The Cathedral of Toledo has long been widely admired by art critics and historians, and it has been extravagantly praised by some. Here are citations from authorities in the study of art and of architecture:

  • The French historian and archeologist Élie Lambert (1888–1961) made a profound study of Gothic art in general and of the Cathedral of Toledo in particular. He wrote:

"The Cathedral of Toledo is a world in itself, the centuries bestowing it with such an accumulation of great works of art, very diverse one from another, that the fabulousness of its riches and the attractiveness of its diversity, produce to the point of incredulity an impression of astonishment."
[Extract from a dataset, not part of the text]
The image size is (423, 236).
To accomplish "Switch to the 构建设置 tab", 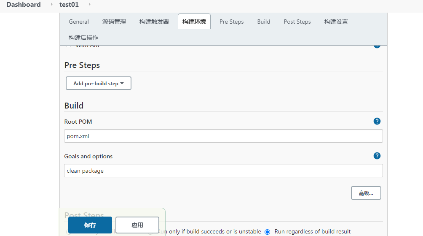I will click(336, 22).
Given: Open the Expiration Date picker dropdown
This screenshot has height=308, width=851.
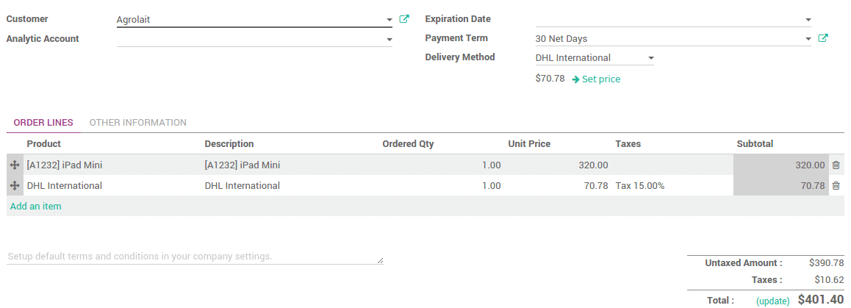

  • Manuel Bartolomé Cossío (1857–1935), pedagogue and Spanish university professor, made the following critique:

"The Cathedral of Toledo is the example most clearly Spanish of all Gothic architecture, and exemplifies here the transition to the Classical style; it is first in Spain and one of the most singular in the world in terms of beauty and perfection. It has resolved, by means of rectangles and triangles, the problem of the ambulatory."

  • The architect, Leopoldo Torres Balbás, born in Madrid (1888–1960), says (Ars Hispaniae, VII):

"Upon entering its interior, in the enormous hall of more than 120 meters of longitude and around 60 wide, a master work of calm and harmony, we find ourselves in a world very different from that of the French cathedrals, to think of the similarity of their forms. In place of the magnificent ascendant rhythm of these, the Toledan, its five naves in steps, without great differences of height, without any theatricality, is of balanced proportions. The sanctuary has a small elevation, flattened, if we compare it to that of whichever French cathedral. In something so essential in architecture as is the feeling of space, the Castilian temple differs radically from the French models from which it is derived."

  • King Alfonso X the Wise explains the reason for its construction in these terms:

"And the king with the archbishop Don Rodrigo, walking by the church of Toledo, savouring it and conversing about it, taking it for too old already; and restraining in him his wine, the spirit of God and of sanctity came into him and restrained the King don Ferdinand so that God renewed him and gave him to make many conquests of the Moors in lands that Christianity lost, which good it would be to renew by those gains the church of Saint Mary of Toledo and had this reason for very good and very right, and King Don Ferdinand and Archbishop Don Rodrigo put it into work. Then they laid the first stone of the church of Saint Mary of Toledo, the king and the archbishop, they both placed one... And the work grew marvelously from day to day."